Gold has been repeatedly attacked by a broadly stronger dollar for the most part of this trading week. A strengthening dollar weighs on commodities priced in the currency, because it makes those assets more expensive for buyers using other currencies.

Gold was weak even as U.S. stocks declined Thursday, putting the Dow Jones Industrial Average at risk of an eighth down session in a row.

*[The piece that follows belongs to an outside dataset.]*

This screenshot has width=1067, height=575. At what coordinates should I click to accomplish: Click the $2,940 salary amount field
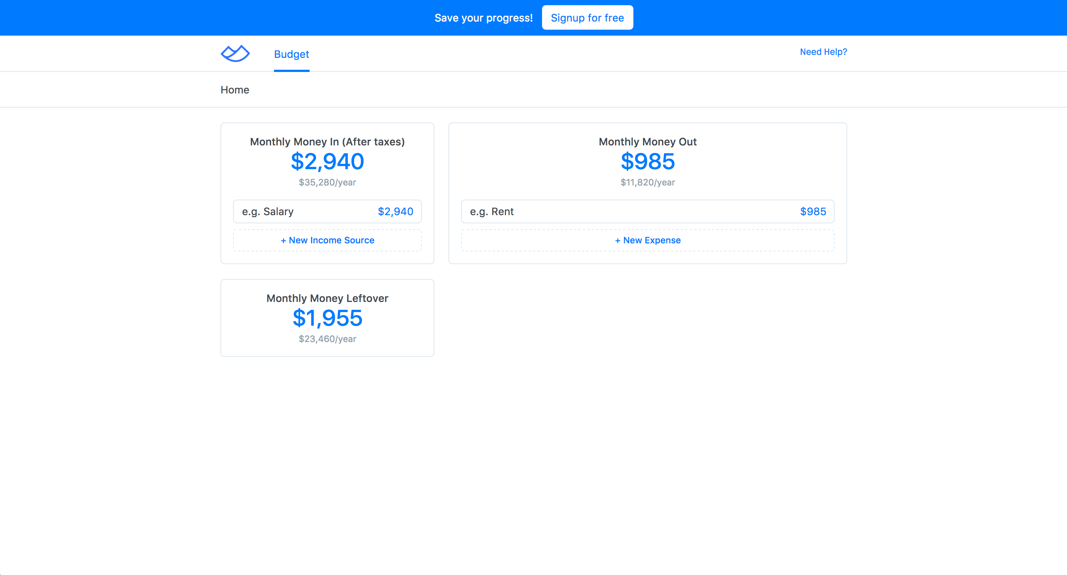pyautogui.click(x=395, y=212)
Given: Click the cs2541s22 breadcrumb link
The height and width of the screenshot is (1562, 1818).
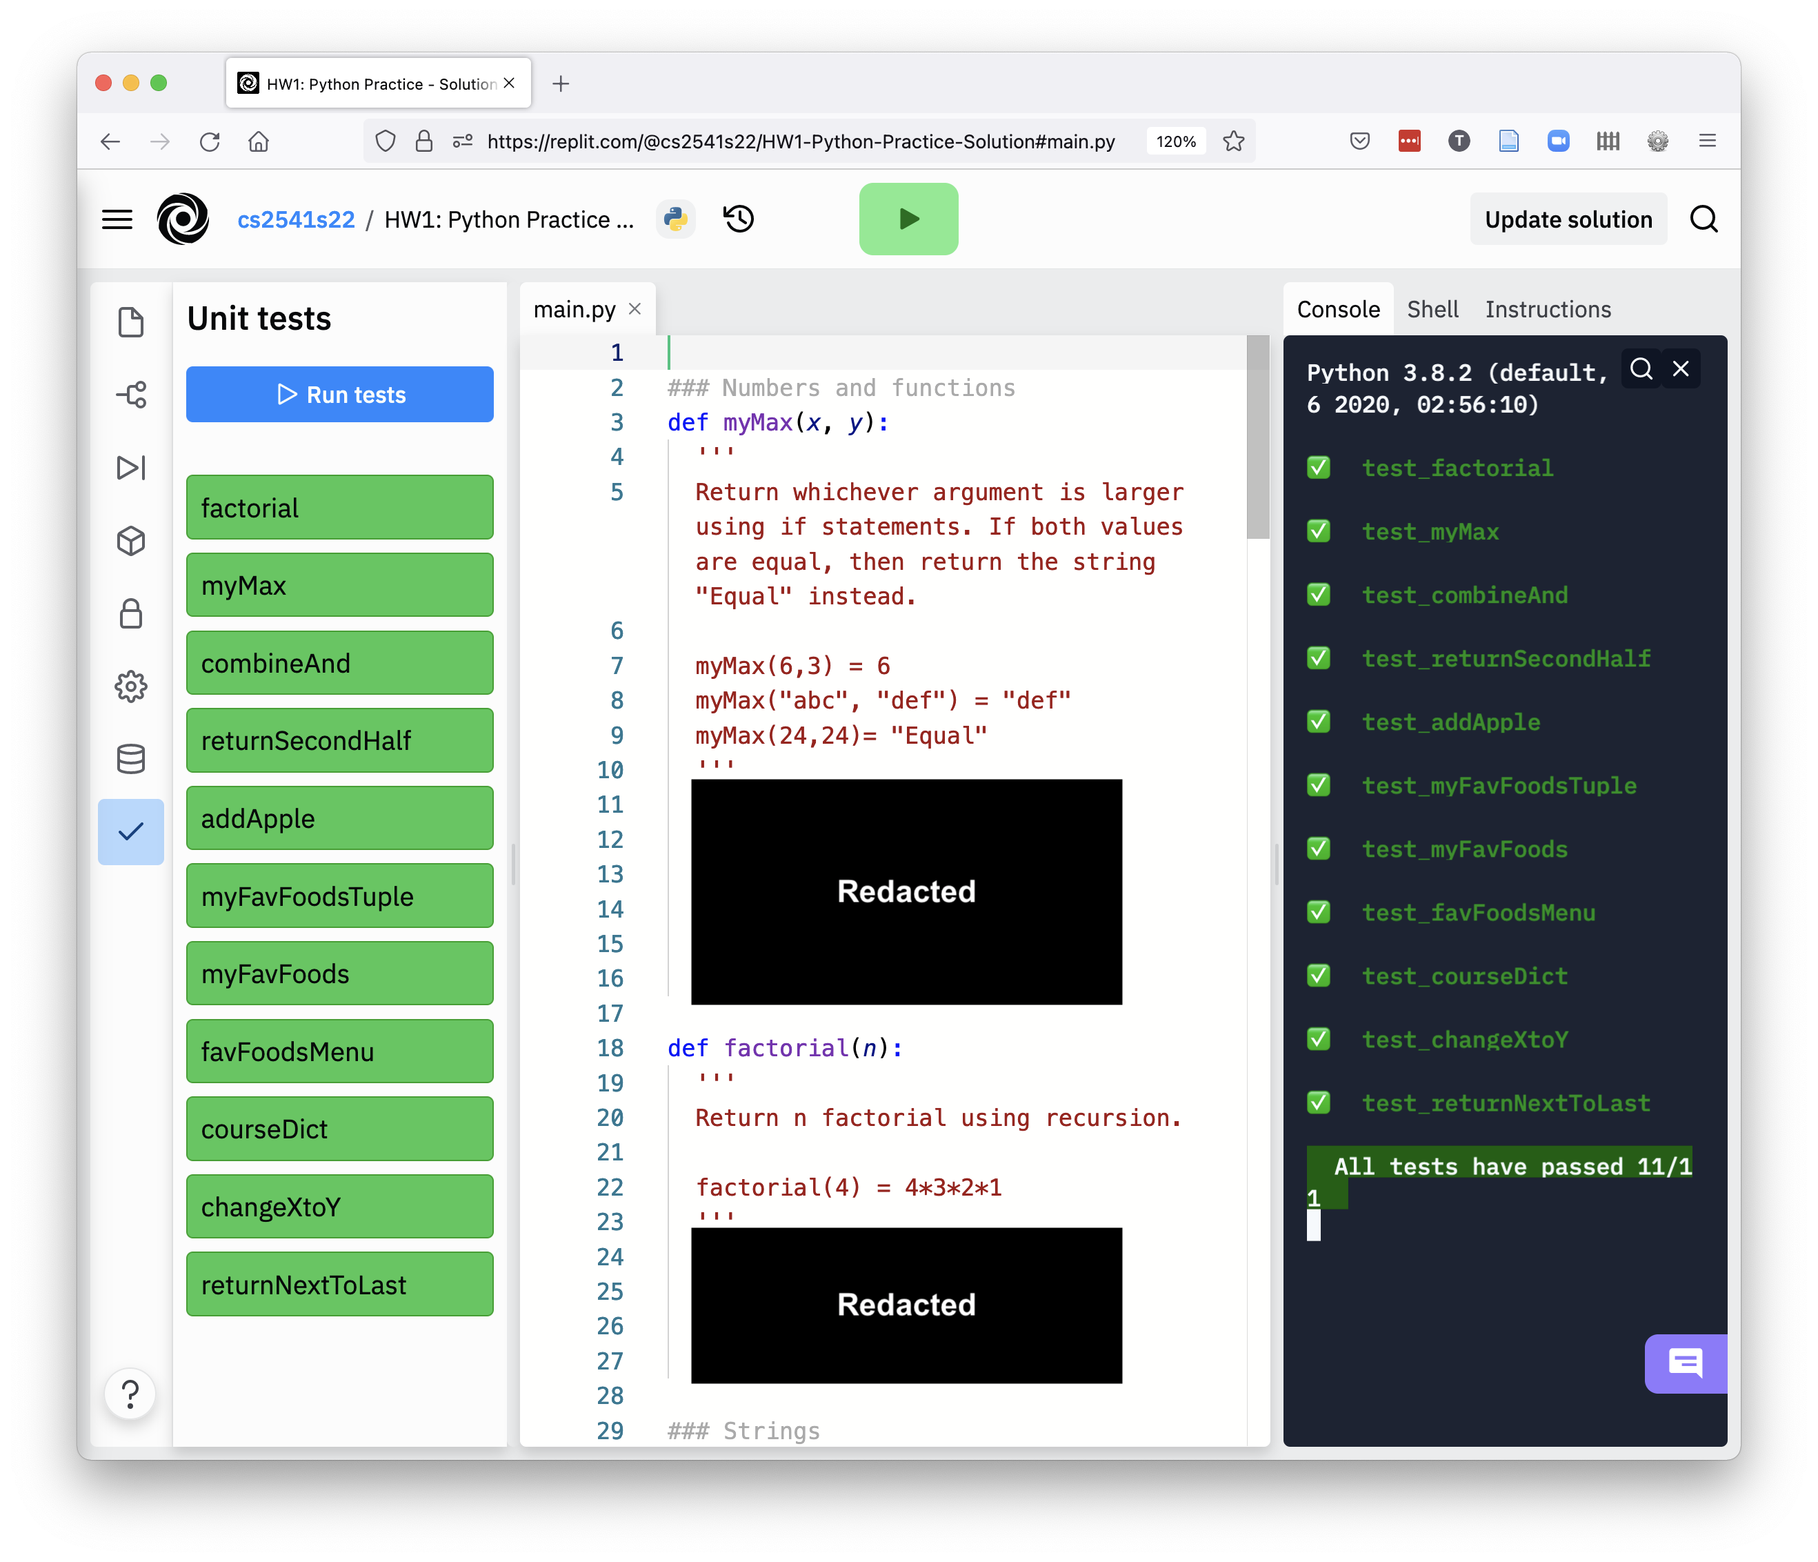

The two markets often diverge.

Gains in the greenback have offset demand for gold bullion amid escalating trade tensions that would normally lure bidders to the haven asset.

For now, markets remain fixated on tensions between the U.S. and key trading partners such as China and the European Union, contemplating whether trade’s impact could hold back an aging U.S. economic expansion at the same time that the Federal Reserve is removing monetary policy accommodation.

“One would have expected heightened trade concerns to elevate the yellow metal, but prices simply remained at depressed levels,” said Lukman Otunuga, research analyst at FXTM.

“Hawkish comments from Fed Chair Jerome Powell at the ECB Forum simply worsened matters for zero-yielding gold, with prices tumbling to fresh six-month lows,” he said in a note. “While uncertainty over global trade tensions may offer some support further down the road, investors seem more concerned with an appreciating dollar and Fed hike expectations.”

The Fed’s plan to raise interest rates twice more in 2018, after lifting benchmark rates by a quarter of a percentage point last week, have helped to underpin some upward momentum in the U.S. dollar and had driven interest rates on benchmark 10-year Treasury note higher. Comments from major central bank leaders this week have emphasized how hawkish the Fed is compared with the European Central Bank and the Bank of Japan.

Upbeat economic data could enforce the Fed’s plans. A report on U.S. weekly jobless claims Thursday showed a decline of 3,000 to 218,000, but the Philadelphia Fed’s manufacturing index slowed sharply to a reading of 19.9 in June from 34.4 in May.

Around the metals complex, July silver rose 0.1% to $16.326 an ounce. Its Wednesday settlement at $16.309 was the lowest settlement since mid-May. July copper  settled at $3.022 a pound, down 0.6%.

July platinum  retreated nearly 1.3% to $863.20 an ounce, while September palladium  lost 1.2% to $945.60 an ounce.